A word-for-word copy is needed of the line containing "The image size" and every line after it through the end of the records below, leaving out all pictures.

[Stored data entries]
──────────────────────────────

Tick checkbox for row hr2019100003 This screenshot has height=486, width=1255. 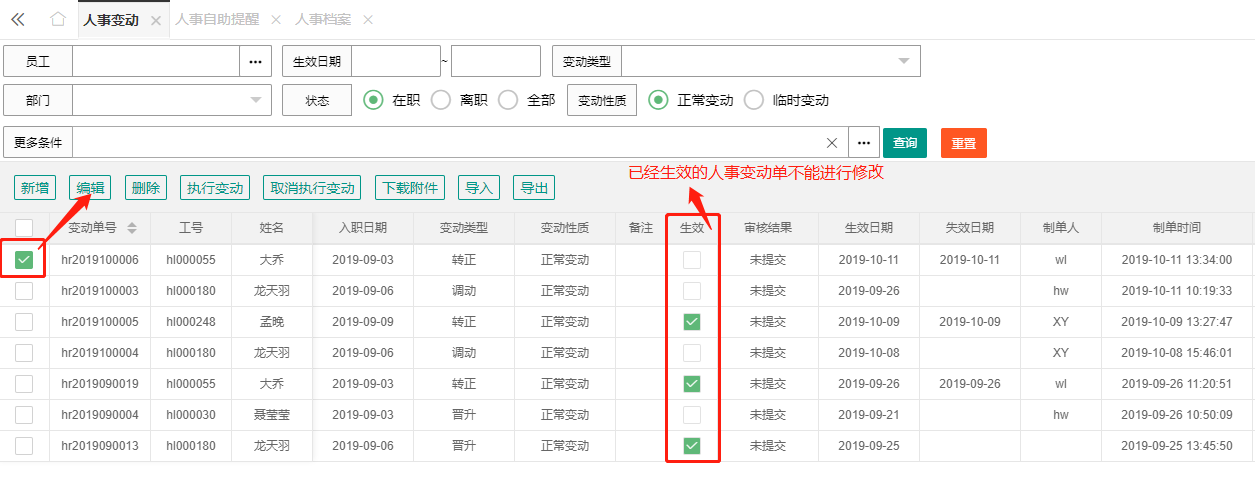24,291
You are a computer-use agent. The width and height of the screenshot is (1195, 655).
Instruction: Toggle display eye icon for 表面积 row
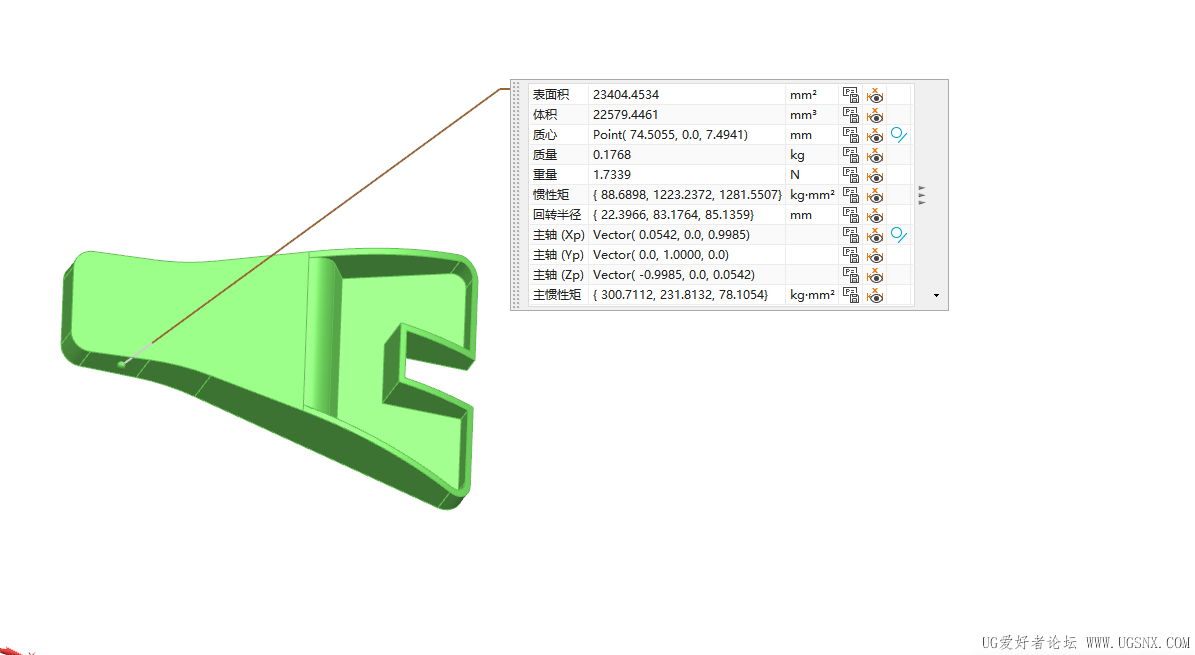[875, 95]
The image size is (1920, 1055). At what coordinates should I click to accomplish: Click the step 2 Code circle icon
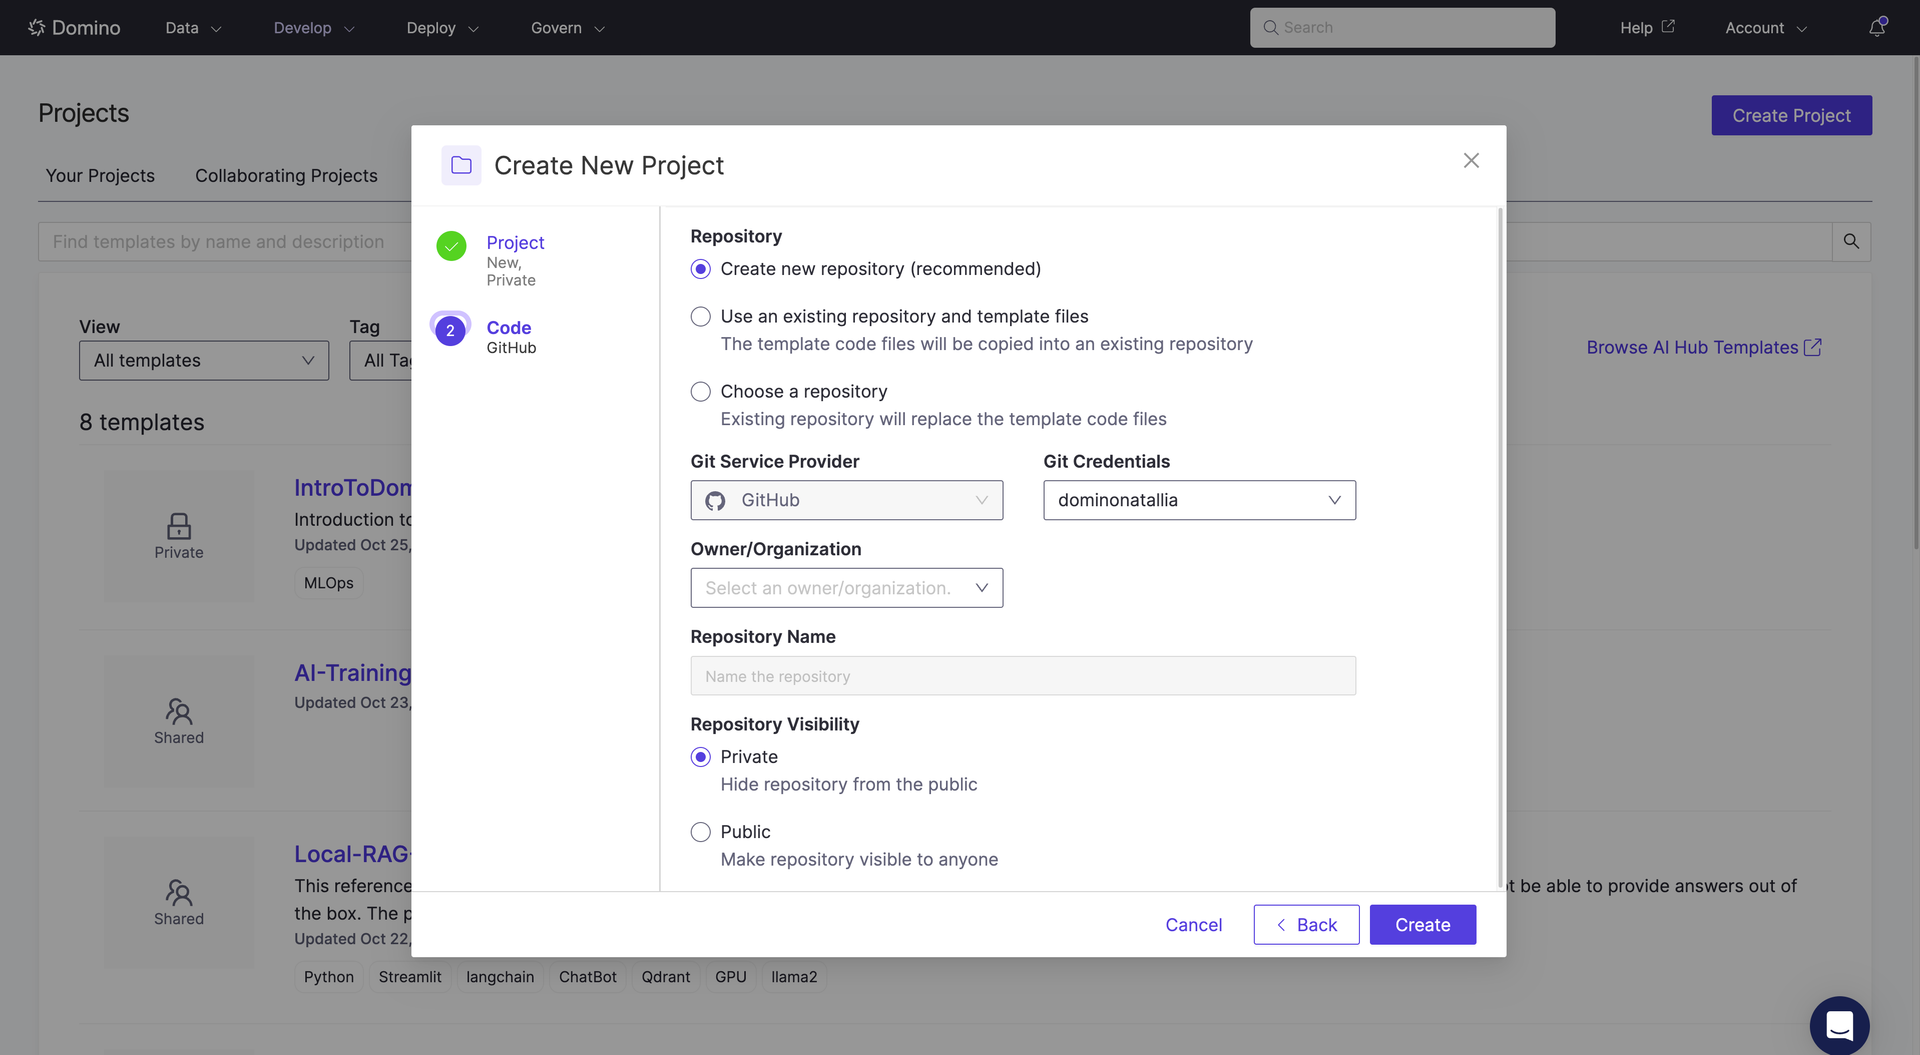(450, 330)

──────────────────────────────

Answer to this exercise:
The image size is (1920, 1055). At what coordinates should I click to accomplish: Click the step 2 Code circle icon
(450, 330)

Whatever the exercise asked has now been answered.